At the risk of stating the obvious, getting water inside a watch is bad news. At best you could be looking at an expensive service, at worst, the movement may become a rusted write-off. Interestingly Rolex’s watch wasn’t the most watertight out there at the time, but what mattered was public perception and the brand had already captured the imagination with their Oyster-cased watch which Mercedes Gleitze wore during her 1927 swim across the English Channel.

We shouldn’t dismiss the Bond effect when reviewing the history of dive watches produced by Rolex. Ian Fleming wore a Rolex Explorer and wrote that Bond wore one too, both as a watch and knuckleduster. Hollywood heavyweight Sean Connery wore a 6538 ‘Big Crown’ Submariner in his first 4 outings as Bond and despite the fact that a Breitling Top Time became the first ‘gadget watch’ and star of the show in Thunderball, Rolex turned a still from the same film into an extremely successful ad for the Sub.

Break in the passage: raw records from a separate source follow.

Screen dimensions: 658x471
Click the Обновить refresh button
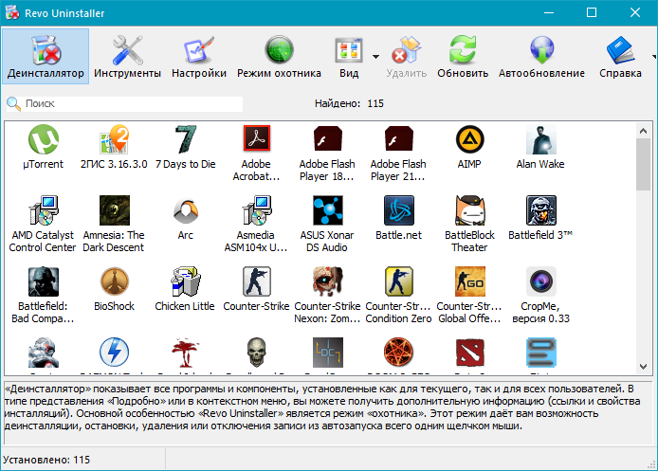pos(463,56)
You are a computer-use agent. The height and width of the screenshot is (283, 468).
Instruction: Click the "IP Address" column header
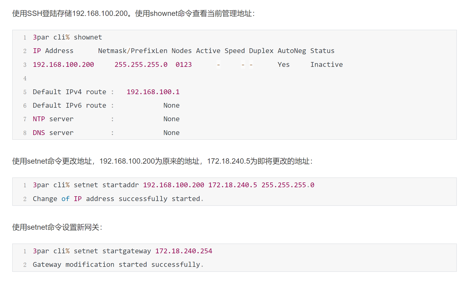pos(53,51)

Sean Connery Rolex Submariner

The first Rolex to enjoy the “Q” treatment was Roger Moore’s 5513 Submariner which came with the obligatory buzzsaw and magnet. This is widely regarded as the Rolex performance that did the most to push the Submariner out to a wider audience. The suggestion that a dive watch could be a daily wearer and a dress watch was revolutionary for the time and one that Rolex themselves cheekily referred to in their advertising.

As we left the 70’s and moved into the 80s, quartz came along, and the watch world descended into a suicidal race to the bottom, in terms of price. Design ebbed and flowed to follow fashion, with some hits but more misses. While all this was going on Rolex stuck to its roots and kept on doing its thing. They did produce the Oysterquartz, but it never found a home inside the brand hero that is the Submariner. Fast forward to the start of the ‘90s and mechanical, once again, became cool. With its distinct brand recognition, Rolex easily claimed the top spot, even if 007 had changed allegiance to Omega.

And where are we today? Well, the Rolex Submariner stands out as the most recognised and probably the most copied watch in the world, which is ridiculously difficult to obtain. Its simple but effective design packed full of incremental improvements to the case, bracelet, dial, and movement sees it steal the show some 70 years after the company put its toe in the water.